▶ Assignment:
An exact transcript of all the records is the expected answer.

▶ Data provided:
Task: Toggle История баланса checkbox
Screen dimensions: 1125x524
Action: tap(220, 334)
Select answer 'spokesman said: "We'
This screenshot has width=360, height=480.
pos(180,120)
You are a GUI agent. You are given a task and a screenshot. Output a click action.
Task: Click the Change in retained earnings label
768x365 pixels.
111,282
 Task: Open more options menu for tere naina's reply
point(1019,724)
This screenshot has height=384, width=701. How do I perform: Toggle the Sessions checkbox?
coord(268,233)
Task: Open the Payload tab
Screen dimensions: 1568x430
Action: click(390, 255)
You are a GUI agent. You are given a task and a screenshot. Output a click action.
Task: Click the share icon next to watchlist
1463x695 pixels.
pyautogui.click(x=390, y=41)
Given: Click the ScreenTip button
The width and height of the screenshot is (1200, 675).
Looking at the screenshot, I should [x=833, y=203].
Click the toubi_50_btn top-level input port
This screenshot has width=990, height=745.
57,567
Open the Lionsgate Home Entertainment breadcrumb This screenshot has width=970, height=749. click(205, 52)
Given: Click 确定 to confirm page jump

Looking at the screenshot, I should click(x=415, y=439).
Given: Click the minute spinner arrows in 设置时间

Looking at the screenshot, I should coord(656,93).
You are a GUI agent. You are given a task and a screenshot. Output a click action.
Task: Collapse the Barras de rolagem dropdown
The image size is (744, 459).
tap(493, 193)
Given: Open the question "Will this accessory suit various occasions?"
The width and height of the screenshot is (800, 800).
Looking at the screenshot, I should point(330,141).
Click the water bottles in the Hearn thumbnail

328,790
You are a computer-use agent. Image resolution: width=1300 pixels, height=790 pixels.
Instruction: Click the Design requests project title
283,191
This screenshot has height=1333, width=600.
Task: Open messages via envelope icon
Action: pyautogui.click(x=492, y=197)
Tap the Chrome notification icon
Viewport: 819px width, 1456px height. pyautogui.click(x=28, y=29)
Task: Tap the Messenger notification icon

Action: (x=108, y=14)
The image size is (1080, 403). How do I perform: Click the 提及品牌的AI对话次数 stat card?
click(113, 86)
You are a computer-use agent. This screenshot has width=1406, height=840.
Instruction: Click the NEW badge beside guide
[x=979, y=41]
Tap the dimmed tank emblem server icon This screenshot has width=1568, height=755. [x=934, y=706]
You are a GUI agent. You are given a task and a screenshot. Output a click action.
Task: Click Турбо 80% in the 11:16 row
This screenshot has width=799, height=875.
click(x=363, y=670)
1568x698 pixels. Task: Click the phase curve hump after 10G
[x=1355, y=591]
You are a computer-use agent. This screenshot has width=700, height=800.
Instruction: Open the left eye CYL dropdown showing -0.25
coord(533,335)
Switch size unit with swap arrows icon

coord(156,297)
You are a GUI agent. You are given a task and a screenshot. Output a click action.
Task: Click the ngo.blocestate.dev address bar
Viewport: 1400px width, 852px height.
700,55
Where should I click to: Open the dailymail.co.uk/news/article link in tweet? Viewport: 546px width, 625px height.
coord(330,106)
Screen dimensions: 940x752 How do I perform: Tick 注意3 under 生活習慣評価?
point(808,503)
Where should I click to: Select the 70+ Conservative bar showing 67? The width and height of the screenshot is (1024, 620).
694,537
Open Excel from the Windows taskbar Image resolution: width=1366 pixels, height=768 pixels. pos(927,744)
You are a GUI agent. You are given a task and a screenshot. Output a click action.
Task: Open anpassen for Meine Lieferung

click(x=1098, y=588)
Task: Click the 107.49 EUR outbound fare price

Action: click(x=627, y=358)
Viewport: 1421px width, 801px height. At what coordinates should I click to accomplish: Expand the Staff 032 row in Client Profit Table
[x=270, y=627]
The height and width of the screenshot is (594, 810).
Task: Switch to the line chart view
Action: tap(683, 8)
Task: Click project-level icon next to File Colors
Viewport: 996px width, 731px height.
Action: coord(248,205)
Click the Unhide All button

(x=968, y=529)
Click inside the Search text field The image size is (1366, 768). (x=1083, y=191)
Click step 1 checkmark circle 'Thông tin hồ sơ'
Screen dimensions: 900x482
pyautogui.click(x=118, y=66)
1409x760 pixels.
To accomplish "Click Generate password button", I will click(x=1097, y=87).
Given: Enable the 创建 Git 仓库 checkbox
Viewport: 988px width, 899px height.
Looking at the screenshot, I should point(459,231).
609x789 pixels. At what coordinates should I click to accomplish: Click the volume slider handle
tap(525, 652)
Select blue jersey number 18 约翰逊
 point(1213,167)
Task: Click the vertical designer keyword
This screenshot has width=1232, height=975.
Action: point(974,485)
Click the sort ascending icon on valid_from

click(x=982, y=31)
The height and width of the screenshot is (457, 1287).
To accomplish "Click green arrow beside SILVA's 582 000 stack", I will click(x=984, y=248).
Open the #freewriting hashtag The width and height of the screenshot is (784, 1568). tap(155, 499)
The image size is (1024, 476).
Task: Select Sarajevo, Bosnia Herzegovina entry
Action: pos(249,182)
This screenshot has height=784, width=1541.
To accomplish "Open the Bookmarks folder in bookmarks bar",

▶ Solved problem:
Task: Toggle История баланса checkbox
Screen dimensions: 1125x524
Action: tap(220, 334)
Select answer 'spokesman said: "We'
This screenshot has width=360, height=480.
pos(180,120)
You are a GUI agent. You are given a task and a screenshot. Output a click action.
Task: Click the Change in retained earnings label
768x365 pixels.
111,282
 Task: Open more options menu for tere naina's reply
point(1019,724)
This screenshot has height=384, width=701. How do I perform: Toggle the Sessions checkbox?
coord(268,233)
Task: Open the Payload tab
Screen dimensions: 1568x430
Action: click(390, 255)
You are a GUI agent. You are given a task and a screenshot. Output a click action.
Task: Click the share icon next to watchlist
1463x695 pixels.
pyautogui.click(x=390, y=41)
Given: Click the ScreenTip button
The width and height of the screenshot is (1200, 675).
Looking at the screenshot, I should [x=833, y=203].
Click the toubi_50_btn top-level input port
This screenshot has width=990, height=745.
57,567
Open the Lionsgate Home Entertainment breadcrumb This screenshot has width=970, height=749. click(205, 52)
Given: Click 确定 to confirm page jump

Looking at the screenshot, I should click(x=415, y=439).
Given: Click the minute spinner arrows in 设置时间

Looking at the screenshot, I should coord(656,93).
You are a GUI agent. You are given a task and a screenshot. Output a click action.
Task: Collapse the Barras de rolagem dropdown
The image size is (744, 459).
tap(493, 193)
Given: Open the question "Will this accessory suit various occasions?"
The width and height of the screenshot is (800, 800).
Looking at the screenshot, I should point(330,141).
Click the water bottles in the Hearn thumbnail

328,790
You are a computer-use agent. Image resolution: width=1300 pixels, height=790 pixels.
Instruction: Click the Design requests project title
283,191
This screenshot has height=1333, width=600.
Task: Open messages via envelope icon
Action: pyautogui.click(x=492, y=197)
Tap the Chrome notification icon
Viewport: 819px width, 1456px height. pyautogui.click(x=28, y=29)
Task: Tap the Messenger notification icon

Action: (x=108, y=14)
The image size is (1080, 403). How do I perform: Click the 提及品牌的AI对话次数 stat card?
click(113, 86)
You are a computer-use agent. This screenshot has width=1406, height=840.
Instruction: Click the NEW badge beside guide
[x=979, y=41]
Tap the dimmed tank emblem server icon This screenshot has width=1568, height=755. [x=934, y=706]
You are a GUI agent. You are given a task and a screenshot. Output a click action.
Task: Click Турбо 80% in the 11:16 row
This screenshot has width=799, height=875.
click(x=363, y=670)
1568x698 pixels. Task: Click the phase curve hump after 10G
[x=1355, y=591]
You are a computer-use agent. This screenshot has width=700, height=800.
Instruction: Open the left eye CYL dropdown showing -0.25
coord(533,335)
Switch size unit with swap arrows icon

coord(156,297)
You are a GUI agent. You are given a task and a screenshot. Output a click action.
Task: Click the ngo.blocestate.dev address bar
Viewport: 1400px width, 852px height.
700,55
Where should I click to: Open the dailymail.co.uk/news/article link in tweet? Viewport: 546px width, 625px height.
coord(330,106)
Screen dimensions: 940x752 How do I perform: Tick 注意3 under 生活習慣評価?
point(808,503)
Where should I click to: Select the 70+ Conservative bar showing 67? The width and height of the screenshot is (1024, 620).
694,537
Open Excel from the Windows taskbar Image resolution: width=1366 pixels, height=768 pixels. pos(927,744)
You are a GUI agent. You are given a task and a screenshot. Output a click action.
Task: Open anpassen for Meine Lieferung

click(x=1098, y=588)
Task: Click the 107.49 EUR outbound fare price

Action: click(x=627, y=358)
Viewport: 1421px width, 801px height. At what coordinates should I click to accomplish: Expand the Staff 032 row in Client Profit Table
[x=270, y=627]
The height and width of the screenshot is (594, 810).
Task: Switch to the line chart view
Action: tap(683, 8)
Task: Click project-level icon next to File Colors
Viewport: 996px width, 731px height.
Action: coord(248,205)
Click the Unhide All button

(x=968, y=529)
Click inside the Search text field The image size is (1366, 768). (x=1083, y=191)
Click step 1 checkmark circle 'Thông tin hồ sơ'
Screen dimensions: 900x482
pyautogui.click(x=118, y=66)
1409x760 pixels.
To accomplish "Click Generate password button", I will click(x=1097, y=87).
Given: Enable the 创建 Git 仓库 checkbox
Viewport: 988px width, 899px height.
Looking at the screenshot, I should point(459,231).
609x789 pixels. At what coordinates should I click to accomplish: Click the volume slider handle
tap(525, 652)
Select blue jersey number 18 约翰逊
 point(1213,167)
Task: Click the vertical designer keyword
This screenshot has width=1232, height=975.
Action: point(974,485)
Click the sort ascending icon on valid_from

click(x=982, y=31)
The height and width of the screenshot is (457, 1287).
To accomplish "Click green arrow beside SILVA's 582 000 stack", I will click(x=984, y=248).
Open the #freewriting hashtag The width and height of the screenshot is (784, 1568). tap(155, 499)
The image size is (1024, 476).
Task: Select Sarajevo, Bosnia Herzegovina entry
Action: pos(249,182)
This screenshot has height=784, width=1541.
To accomplish "Open the Bookmarks folder in bookmarks bar",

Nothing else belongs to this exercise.